Tuesday 10 July 2007

Exclusion and Embrace – IV

Volf expounds the self-sacrifice involved in the new covenant, and so challenges our thinking on the way of seeking reconciliation in relationships.

"The 'blood' in which the new covenant was made is not simply the blood that holds up the threat of breaking the covenant or that portrays common belonging; it is the blood but of self-giving, even self-sacrifice. The one party has broken the covenant, and the other suffers the breach because it will not let the covenant be undone. If such suffering of the innocent party strikes us as unjust, in an important sense it is unjust.

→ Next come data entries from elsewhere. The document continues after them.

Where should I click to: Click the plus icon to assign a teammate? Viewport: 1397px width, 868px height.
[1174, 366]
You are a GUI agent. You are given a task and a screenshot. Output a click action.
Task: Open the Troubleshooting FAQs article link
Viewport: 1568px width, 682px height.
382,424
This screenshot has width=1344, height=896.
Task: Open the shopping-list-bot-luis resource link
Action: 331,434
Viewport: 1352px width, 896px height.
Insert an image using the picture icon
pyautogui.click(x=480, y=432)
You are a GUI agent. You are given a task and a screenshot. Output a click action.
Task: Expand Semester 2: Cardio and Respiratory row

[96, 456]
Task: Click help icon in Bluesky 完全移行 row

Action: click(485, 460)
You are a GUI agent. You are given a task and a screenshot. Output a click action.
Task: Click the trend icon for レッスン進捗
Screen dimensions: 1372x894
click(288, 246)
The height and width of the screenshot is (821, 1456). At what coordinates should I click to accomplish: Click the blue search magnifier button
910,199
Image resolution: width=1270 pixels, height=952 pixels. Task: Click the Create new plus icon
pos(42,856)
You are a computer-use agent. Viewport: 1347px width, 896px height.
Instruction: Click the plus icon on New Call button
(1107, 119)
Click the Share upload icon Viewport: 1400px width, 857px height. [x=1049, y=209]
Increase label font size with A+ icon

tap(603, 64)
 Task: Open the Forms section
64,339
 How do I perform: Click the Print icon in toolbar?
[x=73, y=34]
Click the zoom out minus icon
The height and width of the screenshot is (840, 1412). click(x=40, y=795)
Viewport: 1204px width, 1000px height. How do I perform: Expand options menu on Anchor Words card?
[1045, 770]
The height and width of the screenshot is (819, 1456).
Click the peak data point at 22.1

Yet the 'injustice' is precisely what it takes to renew the covenant. One of the biggest obstacles to repairing broken covenants is that they invariably entail deep disagreements over what constitutes a breach and who is responsible for it. Partly because of the desire to shirk the responsibilities that acceptance of guilt involves those who break the covenant do not (or will not) recognize that they have broken it. In a world of clashing perspectives and strenuous self-justifications, of crumbling commitments and strong animosities, covenants are kept and renewed because those who, from their perspective, have not broken the covenant are willing to do the hard work of repairing it. Such work is self-sacrificial; something of the individual or communal self dies in performing it. Yet the self by no means perishes, but is renewed in the truly communal self, fashioned in the image of the triune God who will not be without the other."*



*Miroslav Volf. Exclusion and Embrace: A theological exploration of Identity, Otherness and Reconciliation. p155. Abingdon Press, Nashville (1996).